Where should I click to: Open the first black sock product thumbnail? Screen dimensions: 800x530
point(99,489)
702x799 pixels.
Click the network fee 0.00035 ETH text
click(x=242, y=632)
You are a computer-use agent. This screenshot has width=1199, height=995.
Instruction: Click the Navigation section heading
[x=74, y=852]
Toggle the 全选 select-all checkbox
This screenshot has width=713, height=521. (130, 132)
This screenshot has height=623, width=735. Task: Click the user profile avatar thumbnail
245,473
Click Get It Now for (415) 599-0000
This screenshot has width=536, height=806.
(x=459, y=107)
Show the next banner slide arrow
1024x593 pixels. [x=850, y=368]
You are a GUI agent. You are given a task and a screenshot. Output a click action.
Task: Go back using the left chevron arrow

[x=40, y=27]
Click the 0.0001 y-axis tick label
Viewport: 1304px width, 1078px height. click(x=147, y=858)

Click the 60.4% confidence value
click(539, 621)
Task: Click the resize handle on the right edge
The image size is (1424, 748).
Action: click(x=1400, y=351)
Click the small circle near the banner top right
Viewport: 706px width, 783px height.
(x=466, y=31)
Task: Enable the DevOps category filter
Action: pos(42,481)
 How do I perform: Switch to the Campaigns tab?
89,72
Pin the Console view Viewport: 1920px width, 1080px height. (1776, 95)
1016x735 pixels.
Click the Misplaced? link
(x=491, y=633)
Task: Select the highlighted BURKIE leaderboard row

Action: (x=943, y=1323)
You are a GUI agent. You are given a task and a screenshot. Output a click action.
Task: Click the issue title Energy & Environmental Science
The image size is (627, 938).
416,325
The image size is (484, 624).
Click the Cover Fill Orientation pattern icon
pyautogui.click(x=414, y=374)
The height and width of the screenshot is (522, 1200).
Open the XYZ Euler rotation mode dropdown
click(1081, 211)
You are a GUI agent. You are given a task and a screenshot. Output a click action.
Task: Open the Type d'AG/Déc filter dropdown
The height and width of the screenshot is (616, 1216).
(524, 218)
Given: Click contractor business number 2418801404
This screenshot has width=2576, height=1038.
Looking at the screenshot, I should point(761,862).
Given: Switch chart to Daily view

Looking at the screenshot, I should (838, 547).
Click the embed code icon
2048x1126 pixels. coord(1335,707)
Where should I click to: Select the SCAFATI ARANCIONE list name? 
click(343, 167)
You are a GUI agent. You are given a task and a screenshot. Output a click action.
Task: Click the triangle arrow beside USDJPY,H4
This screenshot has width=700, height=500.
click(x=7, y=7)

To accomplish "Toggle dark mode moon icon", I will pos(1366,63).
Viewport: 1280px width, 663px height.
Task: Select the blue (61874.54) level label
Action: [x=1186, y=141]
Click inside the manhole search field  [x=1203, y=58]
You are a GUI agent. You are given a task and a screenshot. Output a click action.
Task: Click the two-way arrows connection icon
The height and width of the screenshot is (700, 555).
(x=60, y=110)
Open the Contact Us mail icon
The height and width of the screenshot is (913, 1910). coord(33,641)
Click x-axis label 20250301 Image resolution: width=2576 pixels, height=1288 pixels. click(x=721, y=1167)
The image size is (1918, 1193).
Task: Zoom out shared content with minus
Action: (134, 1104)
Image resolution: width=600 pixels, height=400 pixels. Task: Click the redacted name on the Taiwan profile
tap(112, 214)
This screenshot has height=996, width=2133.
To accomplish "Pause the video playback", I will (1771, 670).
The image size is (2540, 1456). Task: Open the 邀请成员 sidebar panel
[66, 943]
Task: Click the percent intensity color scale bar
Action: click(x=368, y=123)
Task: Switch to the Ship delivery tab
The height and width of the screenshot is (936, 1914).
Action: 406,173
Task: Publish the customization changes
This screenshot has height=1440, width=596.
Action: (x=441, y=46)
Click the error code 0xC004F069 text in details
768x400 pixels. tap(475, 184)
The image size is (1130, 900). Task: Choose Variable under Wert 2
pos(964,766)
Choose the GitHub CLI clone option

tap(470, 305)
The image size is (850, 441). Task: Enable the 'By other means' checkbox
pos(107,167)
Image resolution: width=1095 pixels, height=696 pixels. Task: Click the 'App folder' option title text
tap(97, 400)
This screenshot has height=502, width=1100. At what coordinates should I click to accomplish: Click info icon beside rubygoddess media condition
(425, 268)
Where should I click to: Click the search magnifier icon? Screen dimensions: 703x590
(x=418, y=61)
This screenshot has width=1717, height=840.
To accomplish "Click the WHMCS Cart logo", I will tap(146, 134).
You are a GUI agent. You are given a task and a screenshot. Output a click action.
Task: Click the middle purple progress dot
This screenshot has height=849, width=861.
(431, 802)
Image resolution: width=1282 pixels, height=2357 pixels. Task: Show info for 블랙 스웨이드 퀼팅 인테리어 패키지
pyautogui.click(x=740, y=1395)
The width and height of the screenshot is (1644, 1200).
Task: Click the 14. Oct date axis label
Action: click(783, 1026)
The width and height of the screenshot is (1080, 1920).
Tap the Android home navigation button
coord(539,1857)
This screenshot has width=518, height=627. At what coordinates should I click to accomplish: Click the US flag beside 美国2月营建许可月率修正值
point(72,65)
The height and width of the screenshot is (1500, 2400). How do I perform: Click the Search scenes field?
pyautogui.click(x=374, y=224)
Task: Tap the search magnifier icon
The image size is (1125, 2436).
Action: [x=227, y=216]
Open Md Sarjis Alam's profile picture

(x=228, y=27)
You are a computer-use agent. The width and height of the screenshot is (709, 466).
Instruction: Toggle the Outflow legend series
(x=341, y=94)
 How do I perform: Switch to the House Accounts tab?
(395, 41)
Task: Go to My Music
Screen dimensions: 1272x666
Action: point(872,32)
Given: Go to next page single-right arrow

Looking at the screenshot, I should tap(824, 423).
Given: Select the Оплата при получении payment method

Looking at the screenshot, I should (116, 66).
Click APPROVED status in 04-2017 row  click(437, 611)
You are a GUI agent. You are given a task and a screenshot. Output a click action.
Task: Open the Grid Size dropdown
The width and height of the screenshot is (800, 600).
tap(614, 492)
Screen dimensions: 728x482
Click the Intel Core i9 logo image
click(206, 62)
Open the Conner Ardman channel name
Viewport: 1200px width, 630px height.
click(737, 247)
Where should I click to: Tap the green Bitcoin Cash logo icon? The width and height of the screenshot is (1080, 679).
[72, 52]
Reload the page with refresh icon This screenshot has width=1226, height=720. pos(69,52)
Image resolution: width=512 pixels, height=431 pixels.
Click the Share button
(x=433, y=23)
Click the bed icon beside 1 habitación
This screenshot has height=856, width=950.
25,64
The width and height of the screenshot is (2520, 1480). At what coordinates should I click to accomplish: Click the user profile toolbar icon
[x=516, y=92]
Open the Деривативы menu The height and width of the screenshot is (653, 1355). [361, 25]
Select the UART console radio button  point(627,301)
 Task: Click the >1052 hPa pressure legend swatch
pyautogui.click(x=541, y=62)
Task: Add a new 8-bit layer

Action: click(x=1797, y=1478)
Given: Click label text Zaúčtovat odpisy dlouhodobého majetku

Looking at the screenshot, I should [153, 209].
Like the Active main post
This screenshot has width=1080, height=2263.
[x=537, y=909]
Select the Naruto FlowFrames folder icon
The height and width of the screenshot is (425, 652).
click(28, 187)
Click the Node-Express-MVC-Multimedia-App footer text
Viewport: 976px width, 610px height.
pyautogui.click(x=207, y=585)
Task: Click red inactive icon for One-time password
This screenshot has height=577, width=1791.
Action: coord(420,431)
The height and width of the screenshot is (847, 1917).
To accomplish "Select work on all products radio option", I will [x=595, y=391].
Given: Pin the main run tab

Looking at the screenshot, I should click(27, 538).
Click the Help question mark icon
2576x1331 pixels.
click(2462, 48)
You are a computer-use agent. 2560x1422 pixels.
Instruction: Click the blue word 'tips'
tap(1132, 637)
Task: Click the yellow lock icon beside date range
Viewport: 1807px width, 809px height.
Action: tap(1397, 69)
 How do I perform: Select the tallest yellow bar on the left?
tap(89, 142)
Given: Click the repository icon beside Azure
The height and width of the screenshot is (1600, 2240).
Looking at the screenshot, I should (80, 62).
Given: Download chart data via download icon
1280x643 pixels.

====

Reproduce the records from the line containing "The height and width of the screenshot is (847, 1917)." through the line containing "tap(1132, 637)", changing "main run tab" to "primary run tab" and leaving everything else the same.

The height and width of the screenshot is (847, 1917).
To accomplish "Select work on all products radio option", I will [x=595, y=391].
Given: Pin the primary run tab

Looking at the screenshot, I should click(27, 538).
Click the Help question mark icon
2576x1331 pixels.
click(2462, 48)
You are a computer-use agent. 2560x1422 pixels.
Instruction: Click the blue word 'tips'
tap(1132, 637)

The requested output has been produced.